- WHAT YOU ARE ASKED TO DO
Within the records, tally the lines that contain "computer" and reply with that number only.

- DATA
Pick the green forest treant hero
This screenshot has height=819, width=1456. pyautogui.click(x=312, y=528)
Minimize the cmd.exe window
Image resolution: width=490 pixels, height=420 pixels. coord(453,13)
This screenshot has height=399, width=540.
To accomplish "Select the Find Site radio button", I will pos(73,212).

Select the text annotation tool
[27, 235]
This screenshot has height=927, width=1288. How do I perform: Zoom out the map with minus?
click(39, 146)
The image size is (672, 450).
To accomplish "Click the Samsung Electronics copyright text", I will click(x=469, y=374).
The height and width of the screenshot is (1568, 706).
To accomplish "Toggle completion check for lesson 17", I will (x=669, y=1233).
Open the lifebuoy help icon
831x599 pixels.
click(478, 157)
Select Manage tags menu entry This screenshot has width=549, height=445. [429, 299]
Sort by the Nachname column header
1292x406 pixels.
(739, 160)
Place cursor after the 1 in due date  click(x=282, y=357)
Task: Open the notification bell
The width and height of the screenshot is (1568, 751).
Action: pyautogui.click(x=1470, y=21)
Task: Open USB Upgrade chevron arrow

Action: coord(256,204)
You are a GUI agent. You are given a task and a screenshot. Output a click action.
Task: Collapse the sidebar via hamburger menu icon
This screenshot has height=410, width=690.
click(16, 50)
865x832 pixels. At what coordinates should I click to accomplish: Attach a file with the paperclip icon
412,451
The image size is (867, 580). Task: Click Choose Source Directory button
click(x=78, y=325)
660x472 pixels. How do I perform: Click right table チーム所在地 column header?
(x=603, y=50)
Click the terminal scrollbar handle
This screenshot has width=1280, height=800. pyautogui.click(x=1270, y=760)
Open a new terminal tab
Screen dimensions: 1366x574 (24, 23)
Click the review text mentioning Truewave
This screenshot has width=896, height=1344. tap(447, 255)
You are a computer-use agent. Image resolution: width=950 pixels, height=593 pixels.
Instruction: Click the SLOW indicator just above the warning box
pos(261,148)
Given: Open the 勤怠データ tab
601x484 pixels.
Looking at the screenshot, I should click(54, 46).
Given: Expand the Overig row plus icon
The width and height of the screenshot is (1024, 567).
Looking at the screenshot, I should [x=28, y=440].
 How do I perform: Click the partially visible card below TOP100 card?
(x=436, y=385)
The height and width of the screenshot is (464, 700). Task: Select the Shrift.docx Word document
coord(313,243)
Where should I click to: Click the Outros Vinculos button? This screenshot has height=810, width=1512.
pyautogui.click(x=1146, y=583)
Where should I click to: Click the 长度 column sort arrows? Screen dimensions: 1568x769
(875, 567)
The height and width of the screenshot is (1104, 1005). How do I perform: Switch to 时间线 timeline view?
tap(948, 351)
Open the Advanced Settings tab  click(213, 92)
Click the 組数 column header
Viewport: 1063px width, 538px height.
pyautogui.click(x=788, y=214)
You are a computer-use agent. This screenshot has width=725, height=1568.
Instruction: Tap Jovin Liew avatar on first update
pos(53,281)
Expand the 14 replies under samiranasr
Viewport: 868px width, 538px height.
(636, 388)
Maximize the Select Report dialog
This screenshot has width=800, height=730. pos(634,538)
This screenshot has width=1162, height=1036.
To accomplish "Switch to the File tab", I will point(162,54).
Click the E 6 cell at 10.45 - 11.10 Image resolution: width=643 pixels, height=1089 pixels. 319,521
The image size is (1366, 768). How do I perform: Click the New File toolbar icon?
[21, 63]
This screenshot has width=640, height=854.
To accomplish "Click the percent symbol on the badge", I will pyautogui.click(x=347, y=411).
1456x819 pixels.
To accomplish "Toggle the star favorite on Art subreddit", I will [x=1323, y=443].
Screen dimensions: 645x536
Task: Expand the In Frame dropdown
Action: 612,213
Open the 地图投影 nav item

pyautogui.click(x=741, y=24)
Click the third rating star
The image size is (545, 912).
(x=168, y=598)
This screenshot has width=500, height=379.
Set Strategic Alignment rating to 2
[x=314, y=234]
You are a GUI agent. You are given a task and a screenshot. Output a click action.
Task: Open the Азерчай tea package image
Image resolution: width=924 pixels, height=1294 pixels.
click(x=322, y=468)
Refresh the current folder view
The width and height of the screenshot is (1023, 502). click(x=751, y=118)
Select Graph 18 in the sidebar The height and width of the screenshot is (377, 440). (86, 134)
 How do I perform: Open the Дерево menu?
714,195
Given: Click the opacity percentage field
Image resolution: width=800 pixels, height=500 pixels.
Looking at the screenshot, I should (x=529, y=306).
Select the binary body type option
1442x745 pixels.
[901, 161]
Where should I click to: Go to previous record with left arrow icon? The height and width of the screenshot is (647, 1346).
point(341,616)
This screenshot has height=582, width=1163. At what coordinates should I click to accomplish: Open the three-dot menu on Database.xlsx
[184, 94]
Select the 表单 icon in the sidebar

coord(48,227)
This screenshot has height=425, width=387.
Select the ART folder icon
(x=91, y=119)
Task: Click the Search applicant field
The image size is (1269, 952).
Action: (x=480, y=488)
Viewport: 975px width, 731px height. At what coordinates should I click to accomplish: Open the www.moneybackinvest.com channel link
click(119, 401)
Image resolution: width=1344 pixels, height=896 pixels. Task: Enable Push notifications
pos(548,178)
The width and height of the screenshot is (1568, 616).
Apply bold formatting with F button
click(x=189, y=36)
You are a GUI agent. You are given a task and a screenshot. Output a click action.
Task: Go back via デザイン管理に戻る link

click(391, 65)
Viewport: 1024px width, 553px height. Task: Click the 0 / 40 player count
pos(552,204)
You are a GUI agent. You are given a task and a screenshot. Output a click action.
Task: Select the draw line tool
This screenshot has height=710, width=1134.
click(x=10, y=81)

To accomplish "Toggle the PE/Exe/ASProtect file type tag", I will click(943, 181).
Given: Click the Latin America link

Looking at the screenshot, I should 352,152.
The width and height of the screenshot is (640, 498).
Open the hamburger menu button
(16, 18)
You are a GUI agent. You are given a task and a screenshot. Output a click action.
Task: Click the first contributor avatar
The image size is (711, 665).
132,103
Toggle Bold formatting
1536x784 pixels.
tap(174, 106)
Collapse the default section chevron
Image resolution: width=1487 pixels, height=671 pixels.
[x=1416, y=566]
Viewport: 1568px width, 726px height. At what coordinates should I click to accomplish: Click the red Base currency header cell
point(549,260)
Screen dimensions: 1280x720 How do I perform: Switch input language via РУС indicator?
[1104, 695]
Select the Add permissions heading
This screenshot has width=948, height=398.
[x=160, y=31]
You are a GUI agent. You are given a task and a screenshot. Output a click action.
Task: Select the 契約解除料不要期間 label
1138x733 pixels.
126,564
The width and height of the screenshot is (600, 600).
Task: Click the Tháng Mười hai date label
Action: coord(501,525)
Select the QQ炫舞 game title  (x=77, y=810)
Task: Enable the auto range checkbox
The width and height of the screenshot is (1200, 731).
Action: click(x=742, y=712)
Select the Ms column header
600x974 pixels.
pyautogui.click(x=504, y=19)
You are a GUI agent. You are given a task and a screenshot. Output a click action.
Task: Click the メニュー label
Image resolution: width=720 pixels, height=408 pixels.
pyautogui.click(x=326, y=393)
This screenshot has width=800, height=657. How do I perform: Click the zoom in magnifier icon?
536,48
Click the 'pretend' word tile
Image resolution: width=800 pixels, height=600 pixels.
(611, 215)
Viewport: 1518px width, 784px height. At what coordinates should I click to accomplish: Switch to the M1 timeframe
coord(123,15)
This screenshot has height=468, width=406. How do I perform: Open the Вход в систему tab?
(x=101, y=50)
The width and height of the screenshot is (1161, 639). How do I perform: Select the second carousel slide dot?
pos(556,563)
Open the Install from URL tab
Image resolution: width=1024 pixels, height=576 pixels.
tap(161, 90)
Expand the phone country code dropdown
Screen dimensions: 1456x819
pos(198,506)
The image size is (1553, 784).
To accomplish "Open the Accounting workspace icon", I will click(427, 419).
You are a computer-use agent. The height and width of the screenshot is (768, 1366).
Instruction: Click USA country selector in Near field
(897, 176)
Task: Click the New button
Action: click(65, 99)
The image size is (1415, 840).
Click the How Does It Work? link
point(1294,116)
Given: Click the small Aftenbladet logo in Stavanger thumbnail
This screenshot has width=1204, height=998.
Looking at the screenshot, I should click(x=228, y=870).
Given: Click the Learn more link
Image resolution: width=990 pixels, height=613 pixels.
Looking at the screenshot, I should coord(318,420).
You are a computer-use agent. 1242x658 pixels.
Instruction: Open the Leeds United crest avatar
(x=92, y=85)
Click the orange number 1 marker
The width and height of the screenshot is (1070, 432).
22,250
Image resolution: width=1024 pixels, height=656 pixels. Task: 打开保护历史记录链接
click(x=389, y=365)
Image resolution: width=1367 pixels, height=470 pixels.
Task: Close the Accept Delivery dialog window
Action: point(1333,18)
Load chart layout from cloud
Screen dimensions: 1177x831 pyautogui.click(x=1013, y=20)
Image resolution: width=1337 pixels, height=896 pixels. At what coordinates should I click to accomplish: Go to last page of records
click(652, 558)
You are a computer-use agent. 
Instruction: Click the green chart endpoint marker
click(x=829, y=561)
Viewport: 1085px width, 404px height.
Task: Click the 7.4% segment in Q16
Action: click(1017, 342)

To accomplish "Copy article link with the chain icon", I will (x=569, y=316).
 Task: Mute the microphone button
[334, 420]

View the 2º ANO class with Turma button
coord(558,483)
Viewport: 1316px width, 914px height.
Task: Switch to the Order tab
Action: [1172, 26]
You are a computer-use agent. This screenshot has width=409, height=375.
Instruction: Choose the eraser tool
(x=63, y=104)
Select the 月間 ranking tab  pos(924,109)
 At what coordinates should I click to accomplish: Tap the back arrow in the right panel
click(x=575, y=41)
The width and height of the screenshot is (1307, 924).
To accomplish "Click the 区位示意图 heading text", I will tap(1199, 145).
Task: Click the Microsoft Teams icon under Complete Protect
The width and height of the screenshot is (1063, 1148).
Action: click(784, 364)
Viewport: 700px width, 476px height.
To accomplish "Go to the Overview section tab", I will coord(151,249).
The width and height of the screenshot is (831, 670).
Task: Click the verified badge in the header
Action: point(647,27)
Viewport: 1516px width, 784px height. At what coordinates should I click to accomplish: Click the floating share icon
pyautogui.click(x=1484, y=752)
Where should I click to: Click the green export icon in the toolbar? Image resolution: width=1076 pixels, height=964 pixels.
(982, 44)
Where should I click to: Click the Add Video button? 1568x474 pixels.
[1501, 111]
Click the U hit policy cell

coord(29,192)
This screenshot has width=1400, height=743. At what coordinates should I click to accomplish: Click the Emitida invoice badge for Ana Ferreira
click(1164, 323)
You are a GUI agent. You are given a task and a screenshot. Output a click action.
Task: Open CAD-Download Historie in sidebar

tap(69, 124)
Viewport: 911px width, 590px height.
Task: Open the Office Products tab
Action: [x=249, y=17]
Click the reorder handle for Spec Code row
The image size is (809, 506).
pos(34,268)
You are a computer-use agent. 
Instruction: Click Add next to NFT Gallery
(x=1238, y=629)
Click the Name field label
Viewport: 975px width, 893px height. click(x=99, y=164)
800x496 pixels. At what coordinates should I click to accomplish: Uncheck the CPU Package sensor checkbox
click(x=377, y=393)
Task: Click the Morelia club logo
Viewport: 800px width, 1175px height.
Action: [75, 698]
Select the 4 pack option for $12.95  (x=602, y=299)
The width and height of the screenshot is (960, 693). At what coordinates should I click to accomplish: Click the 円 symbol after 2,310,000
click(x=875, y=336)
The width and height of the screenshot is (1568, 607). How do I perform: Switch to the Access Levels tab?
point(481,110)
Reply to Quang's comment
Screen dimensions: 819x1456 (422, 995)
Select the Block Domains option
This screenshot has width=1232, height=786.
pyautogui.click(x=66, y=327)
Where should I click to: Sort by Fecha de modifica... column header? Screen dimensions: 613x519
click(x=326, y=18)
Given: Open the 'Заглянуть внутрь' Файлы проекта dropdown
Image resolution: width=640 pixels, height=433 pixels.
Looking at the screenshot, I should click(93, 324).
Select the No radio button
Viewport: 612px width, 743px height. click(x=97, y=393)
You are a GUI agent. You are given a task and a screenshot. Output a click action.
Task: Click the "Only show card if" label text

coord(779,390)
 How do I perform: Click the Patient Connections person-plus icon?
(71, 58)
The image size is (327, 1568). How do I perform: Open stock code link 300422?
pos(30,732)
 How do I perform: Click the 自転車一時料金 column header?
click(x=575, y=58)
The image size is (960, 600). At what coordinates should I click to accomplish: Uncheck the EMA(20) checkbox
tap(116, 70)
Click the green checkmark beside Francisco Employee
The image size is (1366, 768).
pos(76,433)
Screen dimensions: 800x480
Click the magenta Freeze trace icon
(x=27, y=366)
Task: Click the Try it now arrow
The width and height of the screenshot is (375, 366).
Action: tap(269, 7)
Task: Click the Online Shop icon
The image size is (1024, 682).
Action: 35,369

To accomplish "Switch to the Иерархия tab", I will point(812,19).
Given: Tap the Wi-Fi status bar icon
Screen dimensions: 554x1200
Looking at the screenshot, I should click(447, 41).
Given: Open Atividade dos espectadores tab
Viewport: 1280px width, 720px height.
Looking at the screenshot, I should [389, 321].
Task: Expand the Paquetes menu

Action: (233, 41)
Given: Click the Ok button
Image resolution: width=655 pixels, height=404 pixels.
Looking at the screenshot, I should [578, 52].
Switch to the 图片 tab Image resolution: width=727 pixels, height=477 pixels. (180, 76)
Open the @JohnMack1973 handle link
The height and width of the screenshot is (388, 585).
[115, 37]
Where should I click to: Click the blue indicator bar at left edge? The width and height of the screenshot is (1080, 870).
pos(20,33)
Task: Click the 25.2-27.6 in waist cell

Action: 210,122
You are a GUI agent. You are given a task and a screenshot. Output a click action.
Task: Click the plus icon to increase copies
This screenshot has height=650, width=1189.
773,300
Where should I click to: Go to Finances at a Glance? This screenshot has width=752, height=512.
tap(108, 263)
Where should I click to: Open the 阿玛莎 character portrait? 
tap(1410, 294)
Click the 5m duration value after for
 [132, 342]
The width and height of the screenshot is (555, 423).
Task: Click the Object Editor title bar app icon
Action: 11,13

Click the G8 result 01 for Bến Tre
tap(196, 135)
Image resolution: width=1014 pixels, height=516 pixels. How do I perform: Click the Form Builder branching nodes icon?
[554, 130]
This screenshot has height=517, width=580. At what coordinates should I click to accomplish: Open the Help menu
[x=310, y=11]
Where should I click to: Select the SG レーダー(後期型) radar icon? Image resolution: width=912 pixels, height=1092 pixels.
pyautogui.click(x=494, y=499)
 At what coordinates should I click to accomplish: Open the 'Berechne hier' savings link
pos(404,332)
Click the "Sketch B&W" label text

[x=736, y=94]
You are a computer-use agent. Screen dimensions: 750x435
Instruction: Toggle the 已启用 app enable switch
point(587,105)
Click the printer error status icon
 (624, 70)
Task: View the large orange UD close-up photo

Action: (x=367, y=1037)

- YOUR RESPONSE
8